210. Course Schedule II

Leetcode Graph Depth-first Search Breath-first Search Topological Sort

There are a total of $n$ courses you have to take, labeled from 0 to $n-1$ .

Some courses may have prerequisites, for example to take course 0 you have to first take course 1, which is expressed as a pair: [0,1]

Given the total number of courses and a list of prerequisite pairs, return the ordering of courses you should take to finish all courses.

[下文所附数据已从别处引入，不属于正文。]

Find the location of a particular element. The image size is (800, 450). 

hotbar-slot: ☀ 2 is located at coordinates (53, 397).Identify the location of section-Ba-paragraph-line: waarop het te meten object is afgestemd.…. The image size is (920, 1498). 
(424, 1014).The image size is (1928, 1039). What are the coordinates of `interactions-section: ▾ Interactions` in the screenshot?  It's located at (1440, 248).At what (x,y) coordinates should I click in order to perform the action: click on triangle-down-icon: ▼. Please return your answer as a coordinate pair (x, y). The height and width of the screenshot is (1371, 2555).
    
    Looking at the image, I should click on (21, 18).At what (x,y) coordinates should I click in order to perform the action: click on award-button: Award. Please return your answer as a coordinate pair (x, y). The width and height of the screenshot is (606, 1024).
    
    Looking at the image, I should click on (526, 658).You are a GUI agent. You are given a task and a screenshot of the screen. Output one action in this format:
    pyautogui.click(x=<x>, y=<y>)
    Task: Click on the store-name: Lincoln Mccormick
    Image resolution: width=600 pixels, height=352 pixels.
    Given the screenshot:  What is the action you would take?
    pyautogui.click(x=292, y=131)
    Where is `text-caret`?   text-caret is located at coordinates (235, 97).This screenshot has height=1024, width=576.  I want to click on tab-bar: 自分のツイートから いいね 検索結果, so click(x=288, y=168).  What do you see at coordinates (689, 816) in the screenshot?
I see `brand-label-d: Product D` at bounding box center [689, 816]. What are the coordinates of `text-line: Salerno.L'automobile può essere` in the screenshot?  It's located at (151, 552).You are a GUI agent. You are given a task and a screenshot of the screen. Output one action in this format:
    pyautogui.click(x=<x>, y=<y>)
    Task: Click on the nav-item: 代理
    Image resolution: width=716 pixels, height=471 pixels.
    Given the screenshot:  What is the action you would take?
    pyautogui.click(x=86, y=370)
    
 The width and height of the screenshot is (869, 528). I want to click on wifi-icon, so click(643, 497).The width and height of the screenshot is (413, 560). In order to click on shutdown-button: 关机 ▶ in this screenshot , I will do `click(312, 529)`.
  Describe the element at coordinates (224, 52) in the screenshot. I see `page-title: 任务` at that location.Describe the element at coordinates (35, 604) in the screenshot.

There may be multiple correct orders, you just need to return one of them. If it is impossible to finish all courses, return an empty array.

Example 1:

Input: 2, [[1,0]] 
Output: [0,1]
Explanation: There are a total of 2 courses to take. 
    To take course 1 you should have finished course 0.
    So the correct course order is [0,1].

Example 2:

Input: 4, [[1,0],[2,0],[3,1],[3,2]]
Output: [0,1,2,3] or [0,2,1,3]
Explanation: There are a total of 4 courses to take. 
    To take course 3 you should have finished both courses 1 and 2. 
    Both courses 1 and 2 should be taken after you finished course 0.  
    So one correct course order is [0,1,2,3]. 
    Another correct ordering is [0,2,1,3] .

Note:

The input prerequisites is a graph represented by a list of edges, not adjacency matrices.
You may assume that there are no duplicate edges in the input prerequisites.

分析¶

这题意思非常简单：给出上课顺序。这道题目是207. Course Schedule的延伸，前者只需要判断所有课程是否可以完成，现在需要给出完成的顺序。那么第一步肯定是用dfs来判断课程是否可以完成，那么怎么给出顺序呢？拓扑排序。有先决条件限制的规划问题(precedence-constrained scheduling problem)是拓扑排序的典型应用。拓扑排序其实就是dfs后序的逆序(reverse postOrder)。所以可以将拓扑排序和环的判断同时进行。

private boolean hasCycle;
public int[] findOrder(int numCourses, int[][] prerequisites) {
    hasCycle = false;
    // construct a graph
    List<List<Integer>> graph = new ArrayList<>();
    for (int i = 0; i < numCourses; i++)
        graph.add(new ArrayList<Integer>());
    for (int[] prerequisite : prerequisites)
        graph.get(prerequisite[1]).add(prerequisite[0]);

    // dfs
    boolean[] mark = new boolean[numCourses];
    boolean[] onStack = new boolean[numCourses];
    List<Integer> postOrder = new ArrayList();
    for (int v = 0; v < numCourses; v++)
        if (!hasCycle & !mark[v]) 
            dfs(graph, mark, onStack, postOrder, v);

    // impossible to finish all course
    if (hasCycle) return new int[]{};
    // get reversePostOrder
    int [] reverePostOrder = new int[numCourses];
    for (int i = 0; i < numCourses; i++)
        reverePostOrder[i] = postOrder.get(numCourses - i - 1);
    return reverePostOrder;
}

private void dfs(List<List<Integer>> graph, boolean[] mark,
             boolean[] onStack, List<Integer> postOrder, int v) {
    mark[v] = true;
    onStack[v] = true;
    for (int w : graph.get(v)) {
        if (!hasCycle & !mark[w])
            dfs(graph, mark, onStack, postOrder, w);
        else if (onStack[w]) hasCycle = true;
    }
    onStack[v] = false;
    postOrder.add(v);
}